On Sat, Sep 21, 2013 at 9:20 PM, Angus Griffith <[email protected]> wrote:
> On Friday, 20 September 2013 04:54:00 UTC+10, F. B. wrote:
>>
>>
>> On Thursday, September 19, 2013 8:08:09 PM UTC+2, Aaron Meurer wrote:
>>>
>>> I don't understand everything that the Mathematica syntax is doing
>>> there, but is this the same as
>>>
>>> a = Wild('a', exclude=[x])
>>> b = Wild('b', exclude=[x])
>>> expr.replace(Integral(cos(a + b*x), x), sin(a + b*x)/b)
>
>
> In this case I think it's roughly equivalent to the Mathematica pattern (a
> and b are optional and must be 'free of' x)
>
> I'm more familiar with Mathematica's pattern matching than SymPy's, but to
> summarize what I perceive as the the major differences:
>
> In Mathematica you can build up a pattern object and apply conditions to the
> pattern as a whole.
>
> Consider the example pattern 'a_. + b_ /; FreeQ[a + b x, x]'. That is, 'a'
> is optional, 'b' is required but we have the condition that a + b x can't be
> an expression in x. This would match '1/x', 'z + 1/x', 'Unevaluated[z + 0]',
> '-1 + x' etc. I'm not sure if such a thing is possible in SymPy.

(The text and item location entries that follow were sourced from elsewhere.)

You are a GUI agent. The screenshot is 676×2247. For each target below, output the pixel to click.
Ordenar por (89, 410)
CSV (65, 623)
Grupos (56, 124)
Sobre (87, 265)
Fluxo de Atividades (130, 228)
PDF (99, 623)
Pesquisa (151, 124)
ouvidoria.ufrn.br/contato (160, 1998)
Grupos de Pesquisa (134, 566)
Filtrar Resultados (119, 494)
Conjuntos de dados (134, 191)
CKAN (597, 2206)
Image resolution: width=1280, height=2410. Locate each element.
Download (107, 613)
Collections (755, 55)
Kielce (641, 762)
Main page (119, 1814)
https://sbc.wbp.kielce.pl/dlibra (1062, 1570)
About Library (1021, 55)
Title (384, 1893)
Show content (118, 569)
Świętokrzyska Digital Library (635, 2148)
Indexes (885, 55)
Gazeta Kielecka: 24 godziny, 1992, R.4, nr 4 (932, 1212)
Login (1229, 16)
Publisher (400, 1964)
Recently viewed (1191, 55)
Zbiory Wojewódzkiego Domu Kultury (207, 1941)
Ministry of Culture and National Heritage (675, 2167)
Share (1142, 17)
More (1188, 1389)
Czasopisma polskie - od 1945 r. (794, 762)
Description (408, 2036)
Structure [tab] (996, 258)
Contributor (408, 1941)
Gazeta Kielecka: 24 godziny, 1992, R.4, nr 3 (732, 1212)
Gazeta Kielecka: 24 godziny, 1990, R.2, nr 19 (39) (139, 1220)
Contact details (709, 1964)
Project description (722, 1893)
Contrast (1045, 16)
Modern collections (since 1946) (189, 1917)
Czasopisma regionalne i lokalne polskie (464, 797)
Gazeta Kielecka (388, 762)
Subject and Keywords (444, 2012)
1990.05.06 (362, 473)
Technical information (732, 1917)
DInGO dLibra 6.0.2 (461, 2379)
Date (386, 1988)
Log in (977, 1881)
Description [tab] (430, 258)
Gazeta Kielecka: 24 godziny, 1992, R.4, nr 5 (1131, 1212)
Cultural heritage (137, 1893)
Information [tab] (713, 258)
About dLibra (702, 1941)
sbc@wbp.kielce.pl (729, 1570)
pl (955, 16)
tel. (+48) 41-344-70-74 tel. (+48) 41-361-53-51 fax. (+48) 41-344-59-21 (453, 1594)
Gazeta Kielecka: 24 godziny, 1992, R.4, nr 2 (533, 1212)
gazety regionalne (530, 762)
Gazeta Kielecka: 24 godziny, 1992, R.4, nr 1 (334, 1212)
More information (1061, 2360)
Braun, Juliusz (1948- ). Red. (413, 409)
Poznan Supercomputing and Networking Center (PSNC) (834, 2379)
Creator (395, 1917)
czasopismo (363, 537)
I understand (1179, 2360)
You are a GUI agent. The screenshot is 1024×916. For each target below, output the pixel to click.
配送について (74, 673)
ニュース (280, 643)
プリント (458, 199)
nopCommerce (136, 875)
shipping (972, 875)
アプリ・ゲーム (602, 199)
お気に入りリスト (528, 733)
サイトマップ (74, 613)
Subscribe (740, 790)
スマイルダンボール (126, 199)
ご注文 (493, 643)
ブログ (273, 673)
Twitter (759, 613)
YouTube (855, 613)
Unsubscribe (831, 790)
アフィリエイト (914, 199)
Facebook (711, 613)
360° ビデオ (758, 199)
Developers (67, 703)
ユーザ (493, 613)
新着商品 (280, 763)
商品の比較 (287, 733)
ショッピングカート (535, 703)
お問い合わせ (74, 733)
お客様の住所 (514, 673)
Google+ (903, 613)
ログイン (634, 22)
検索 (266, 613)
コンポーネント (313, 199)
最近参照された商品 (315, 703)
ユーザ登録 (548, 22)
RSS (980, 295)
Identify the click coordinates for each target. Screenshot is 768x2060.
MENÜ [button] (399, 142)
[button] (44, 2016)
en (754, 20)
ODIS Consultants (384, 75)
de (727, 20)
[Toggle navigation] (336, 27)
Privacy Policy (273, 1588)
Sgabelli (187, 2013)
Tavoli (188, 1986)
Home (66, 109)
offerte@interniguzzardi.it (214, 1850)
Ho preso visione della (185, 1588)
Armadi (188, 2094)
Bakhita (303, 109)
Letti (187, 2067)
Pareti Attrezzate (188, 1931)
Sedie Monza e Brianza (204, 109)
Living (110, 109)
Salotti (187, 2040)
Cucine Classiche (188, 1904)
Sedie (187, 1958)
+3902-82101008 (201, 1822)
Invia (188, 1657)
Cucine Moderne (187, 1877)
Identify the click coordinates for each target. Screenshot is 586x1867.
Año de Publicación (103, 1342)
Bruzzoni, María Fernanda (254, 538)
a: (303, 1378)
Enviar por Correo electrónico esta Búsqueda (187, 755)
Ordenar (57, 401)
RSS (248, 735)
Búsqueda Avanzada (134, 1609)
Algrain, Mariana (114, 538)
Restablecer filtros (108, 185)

I see. Yes, we should implement this. I think the only way to do this
in SymPy now is to do recursive matching, but that wouldn't work in
every case because there would be no backtracking.

>
> Mathematica has the concept of a repeated patterns. Could this be added to
> SymPy?. (E.g. Repeated
> http://reference.wolfram.com/mathematica/ref/Repeated.html)
>
> e.g. '{{_Real, _Real}..}' which matches a list of pairs of real numbers.
> Related to this is patterns for matching sequences (E.g.
> BlankSequence
> http://reference.wolfram.com/mathematica/ref/BlankSequence.html)

Some of this stuff might exist in the unify module.

>
> Mathematica has a variety of Test functions, designed for putting
> constraints on patterns. About half way down this guide:
> http://reference.wolfram.com/mathematica/tutorial/PuttingConstraintsOnPatterns.html

Ah. So I think we should aim to use the new assumptions system for
this, entirely if possible. That way, when the assumptions system
grows and gets smarter, so will the pattern matching.

>
> Mathematica pattern matching feels more mature and more natural than
> Sympy's. Part of this is the abundance of documentation on Mathematica's
> patterns. Patterns really feel like first class citizens in Mathematica and
> are used extensively internally (every MMA function has a pattern), while in
> SymPy they feel a little bolted on.

Yes, this is true. This is because the programming language itself is
built around it. SymPy's strengths come from the fact that things that
feel natural in Python feel natural in SymPy, whereas in other systems
they feel bolted on (unfortunately, this often refers to things as
simple as "writing a loop" or "defining a function").